> [What you need to do] Check each line of the entries below for the word "coordinates", and copy out the ones that have it.

> [Given entries]
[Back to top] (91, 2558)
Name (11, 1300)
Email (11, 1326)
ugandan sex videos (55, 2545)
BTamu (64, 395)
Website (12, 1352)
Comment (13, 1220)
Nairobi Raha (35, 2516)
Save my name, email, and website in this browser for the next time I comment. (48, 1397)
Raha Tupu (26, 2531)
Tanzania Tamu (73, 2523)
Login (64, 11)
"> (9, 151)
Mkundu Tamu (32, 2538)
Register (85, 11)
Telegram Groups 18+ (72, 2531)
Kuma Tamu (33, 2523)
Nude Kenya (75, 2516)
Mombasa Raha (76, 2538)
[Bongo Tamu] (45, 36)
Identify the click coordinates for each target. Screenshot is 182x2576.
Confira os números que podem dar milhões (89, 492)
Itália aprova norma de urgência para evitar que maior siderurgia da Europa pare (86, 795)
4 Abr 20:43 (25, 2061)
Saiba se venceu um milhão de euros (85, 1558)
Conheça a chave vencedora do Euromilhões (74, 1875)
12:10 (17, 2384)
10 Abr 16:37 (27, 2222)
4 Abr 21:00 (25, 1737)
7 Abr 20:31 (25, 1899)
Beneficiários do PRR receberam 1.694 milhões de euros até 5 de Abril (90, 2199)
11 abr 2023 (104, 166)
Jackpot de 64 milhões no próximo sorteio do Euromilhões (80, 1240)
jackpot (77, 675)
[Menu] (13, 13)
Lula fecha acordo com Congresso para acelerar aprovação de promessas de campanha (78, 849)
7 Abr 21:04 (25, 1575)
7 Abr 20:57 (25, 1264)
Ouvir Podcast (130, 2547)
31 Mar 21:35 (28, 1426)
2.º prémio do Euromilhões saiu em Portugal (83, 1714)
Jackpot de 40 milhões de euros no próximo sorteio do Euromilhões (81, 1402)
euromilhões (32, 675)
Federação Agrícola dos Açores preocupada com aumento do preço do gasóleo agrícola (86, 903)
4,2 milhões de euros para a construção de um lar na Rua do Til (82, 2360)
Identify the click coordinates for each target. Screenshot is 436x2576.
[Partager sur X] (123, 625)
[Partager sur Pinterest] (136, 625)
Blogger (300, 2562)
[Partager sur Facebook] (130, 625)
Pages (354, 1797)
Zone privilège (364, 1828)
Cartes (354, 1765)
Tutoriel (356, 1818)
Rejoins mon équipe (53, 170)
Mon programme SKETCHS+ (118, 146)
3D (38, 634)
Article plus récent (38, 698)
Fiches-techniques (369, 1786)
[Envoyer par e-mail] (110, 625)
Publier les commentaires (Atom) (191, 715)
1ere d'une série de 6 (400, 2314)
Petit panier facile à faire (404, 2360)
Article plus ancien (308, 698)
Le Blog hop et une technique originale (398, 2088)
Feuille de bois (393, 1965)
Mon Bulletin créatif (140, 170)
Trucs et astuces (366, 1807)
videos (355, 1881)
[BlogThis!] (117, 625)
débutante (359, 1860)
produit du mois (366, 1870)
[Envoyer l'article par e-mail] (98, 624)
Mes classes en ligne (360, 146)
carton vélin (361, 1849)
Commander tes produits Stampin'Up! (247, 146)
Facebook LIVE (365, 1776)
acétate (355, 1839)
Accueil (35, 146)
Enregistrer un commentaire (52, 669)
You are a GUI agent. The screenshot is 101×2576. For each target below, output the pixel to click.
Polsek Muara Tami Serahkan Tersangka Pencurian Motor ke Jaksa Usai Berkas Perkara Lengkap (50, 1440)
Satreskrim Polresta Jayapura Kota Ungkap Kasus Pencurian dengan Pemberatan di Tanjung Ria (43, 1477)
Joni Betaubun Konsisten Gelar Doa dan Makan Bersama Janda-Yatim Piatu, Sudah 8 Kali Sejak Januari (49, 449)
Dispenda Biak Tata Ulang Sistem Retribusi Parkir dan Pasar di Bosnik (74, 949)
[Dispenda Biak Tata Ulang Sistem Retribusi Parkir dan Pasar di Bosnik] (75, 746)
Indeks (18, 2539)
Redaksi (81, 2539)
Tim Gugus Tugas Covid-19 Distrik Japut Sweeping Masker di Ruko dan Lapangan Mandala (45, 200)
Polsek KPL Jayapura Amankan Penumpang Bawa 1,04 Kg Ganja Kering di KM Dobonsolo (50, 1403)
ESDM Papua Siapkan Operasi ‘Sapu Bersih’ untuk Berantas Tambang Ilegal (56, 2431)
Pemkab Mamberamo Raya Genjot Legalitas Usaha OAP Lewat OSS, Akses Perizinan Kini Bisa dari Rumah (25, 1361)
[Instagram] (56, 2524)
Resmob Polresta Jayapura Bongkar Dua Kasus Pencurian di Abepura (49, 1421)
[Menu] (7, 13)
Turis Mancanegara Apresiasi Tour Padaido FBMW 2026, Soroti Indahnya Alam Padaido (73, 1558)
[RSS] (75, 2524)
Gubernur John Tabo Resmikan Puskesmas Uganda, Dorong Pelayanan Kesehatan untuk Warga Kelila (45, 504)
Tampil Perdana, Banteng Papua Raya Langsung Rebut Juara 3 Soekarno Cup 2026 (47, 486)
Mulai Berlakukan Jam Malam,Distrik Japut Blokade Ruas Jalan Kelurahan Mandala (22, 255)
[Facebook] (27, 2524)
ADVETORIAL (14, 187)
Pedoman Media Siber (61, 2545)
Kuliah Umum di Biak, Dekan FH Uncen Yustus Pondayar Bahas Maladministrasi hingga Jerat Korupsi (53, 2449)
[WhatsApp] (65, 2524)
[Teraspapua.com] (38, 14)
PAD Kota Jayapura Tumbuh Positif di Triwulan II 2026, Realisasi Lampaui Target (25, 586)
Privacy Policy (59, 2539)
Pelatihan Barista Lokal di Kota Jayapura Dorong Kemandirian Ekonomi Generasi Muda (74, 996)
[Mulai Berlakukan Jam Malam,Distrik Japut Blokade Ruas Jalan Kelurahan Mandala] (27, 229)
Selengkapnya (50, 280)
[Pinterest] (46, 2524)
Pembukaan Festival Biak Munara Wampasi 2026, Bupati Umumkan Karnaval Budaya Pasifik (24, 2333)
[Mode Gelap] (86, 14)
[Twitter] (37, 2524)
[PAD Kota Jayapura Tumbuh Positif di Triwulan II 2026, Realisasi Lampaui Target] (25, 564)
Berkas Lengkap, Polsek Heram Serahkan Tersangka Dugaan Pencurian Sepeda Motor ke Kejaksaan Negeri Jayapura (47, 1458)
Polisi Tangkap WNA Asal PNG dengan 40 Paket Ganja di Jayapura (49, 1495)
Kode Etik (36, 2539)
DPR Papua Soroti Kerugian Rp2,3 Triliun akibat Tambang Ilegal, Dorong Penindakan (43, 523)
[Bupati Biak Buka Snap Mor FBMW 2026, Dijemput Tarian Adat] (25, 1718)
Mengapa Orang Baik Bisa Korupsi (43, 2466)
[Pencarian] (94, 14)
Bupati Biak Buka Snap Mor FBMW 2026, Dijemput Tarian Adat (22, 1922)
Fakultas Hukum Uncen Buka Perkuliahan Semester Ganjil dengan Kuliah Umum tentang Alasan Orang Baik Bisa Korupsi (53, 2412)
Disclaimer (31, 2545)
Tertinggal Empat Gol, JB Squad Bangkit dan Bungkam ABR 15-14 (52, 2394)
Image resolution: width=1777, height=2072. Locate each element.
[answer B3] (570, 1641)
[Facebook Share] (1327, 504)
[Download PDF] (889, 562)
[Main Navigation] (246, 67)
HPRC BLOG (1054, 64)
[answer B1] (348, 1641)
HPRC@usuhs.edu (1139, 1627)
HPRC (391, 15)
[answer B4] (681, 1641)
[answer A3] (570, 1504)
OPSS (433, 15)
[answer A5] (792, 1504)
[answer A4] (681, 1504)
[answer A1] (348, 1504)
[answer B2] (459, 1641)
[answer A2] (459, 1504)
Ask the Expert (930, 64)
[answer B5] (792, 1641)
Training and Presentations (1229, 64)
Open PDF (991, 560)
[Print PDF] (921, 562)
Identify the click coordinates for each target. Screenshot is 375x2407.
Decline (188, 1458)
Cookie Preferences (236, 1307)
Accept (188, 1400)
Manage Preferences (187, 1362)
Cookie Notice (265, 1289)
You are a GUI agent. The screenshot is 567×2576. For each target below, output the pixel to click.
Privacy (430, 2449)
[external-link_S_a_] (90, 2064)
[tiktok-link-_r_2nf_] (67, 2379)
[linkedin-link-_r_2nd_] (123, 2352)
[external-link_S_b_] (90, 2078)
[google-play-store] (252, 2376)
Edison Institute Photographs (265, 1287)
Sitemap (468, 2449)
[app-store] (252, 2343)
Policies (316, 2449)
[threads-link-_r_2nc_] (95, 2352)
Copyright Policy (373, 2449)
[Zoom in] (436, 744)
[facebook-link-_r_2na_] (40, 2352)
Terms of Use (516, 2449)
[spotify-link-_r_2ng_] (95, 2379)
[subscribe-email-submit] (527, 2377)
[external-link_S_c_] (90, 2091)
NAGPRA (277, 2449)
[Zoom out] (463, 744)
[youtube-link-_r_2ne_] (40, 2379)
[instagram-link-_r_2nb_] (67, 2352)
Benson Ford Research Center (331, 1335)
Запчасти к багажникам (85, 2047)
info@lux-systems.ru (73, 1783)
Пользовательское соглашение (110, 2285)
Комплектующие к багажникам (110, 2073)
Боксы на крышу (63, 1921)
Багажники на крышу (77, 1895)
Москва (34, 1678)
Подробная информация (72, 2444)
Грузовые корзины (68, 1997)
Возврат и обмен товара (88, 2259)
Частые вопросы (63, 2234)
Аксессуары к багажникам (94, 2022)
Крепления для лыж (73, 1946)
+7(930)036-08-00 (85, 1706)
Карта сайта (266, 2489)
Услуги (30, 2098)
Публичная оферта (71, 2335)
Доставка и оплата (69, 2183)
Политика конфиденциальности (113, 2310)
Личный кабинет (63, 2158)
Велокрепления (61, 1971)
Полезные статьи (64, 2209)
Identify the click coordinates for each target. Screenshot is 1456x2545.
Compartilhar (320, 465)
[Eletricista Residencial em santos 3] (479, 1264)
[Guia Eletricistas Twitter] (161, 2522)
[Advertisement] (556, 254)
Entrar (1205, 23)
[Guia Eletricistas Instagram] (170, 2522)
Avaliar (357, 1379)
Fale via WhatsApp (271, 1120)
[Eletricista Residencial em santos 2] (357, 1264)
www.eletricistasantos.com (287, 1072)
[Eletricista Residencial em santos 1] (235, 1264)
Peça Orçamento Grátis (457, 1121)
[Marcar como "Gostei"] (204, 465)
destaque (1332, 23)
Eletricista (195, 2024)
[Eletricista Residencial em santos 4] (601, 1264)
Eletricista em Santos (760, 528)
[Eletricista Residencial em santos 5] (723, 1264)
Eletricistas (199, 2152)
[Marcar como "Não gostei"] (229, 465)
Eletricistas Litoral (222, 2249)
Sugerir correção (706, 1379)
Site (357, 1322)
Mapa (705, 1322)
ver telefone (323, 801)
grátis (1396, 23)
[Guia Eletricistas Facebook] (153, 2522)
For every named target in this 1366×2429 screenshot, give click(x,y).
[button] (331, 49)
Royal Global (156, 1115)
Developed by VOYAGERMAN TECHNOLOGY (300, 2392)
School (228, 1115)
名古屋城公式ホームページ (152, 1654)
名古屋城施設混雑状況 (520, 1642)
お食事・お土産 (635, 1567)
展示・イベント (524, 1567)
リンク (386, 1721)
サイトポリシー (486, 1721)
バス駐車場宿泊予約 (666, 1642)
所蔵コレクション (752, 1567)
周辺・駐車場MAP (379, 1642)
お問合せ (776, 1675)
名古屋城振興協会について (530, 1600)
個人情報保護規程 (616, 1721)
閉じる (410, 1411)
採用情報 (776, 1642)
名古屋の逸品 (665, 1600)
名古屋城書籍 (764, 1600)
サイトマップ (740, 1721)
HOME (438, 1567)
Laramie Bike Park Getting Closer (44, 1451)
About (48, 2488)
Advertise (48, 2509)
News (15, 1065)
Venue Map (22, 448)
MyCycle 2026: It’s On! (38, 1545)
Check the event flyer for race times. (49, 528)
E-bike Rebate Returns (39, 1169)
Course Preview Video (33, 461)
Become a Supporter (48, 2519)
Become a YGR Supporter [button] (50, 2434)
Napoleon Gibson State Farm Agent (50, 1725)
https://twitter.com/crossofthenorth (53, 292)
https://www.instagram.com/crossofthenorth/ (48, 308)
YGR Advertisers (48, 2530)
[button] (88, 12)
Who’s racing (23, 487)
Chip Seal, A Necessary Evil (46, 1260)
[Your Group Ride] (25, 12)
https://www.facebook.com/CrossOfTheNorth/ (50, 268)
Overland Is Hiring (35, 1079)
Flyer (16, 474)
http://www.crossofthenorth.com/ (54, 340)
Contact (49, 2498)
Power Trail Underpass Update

> [Solution to this task]
Identify the click coordinates for each target. Screenshot is 182x2576.
Identify the click coordinates for each target. Screenshot is 436x2576.
Identify the click coordinates for each target. Screenshot is 375x2407.
Identify the click coordinates for each target. Screenshot is 1456x2545.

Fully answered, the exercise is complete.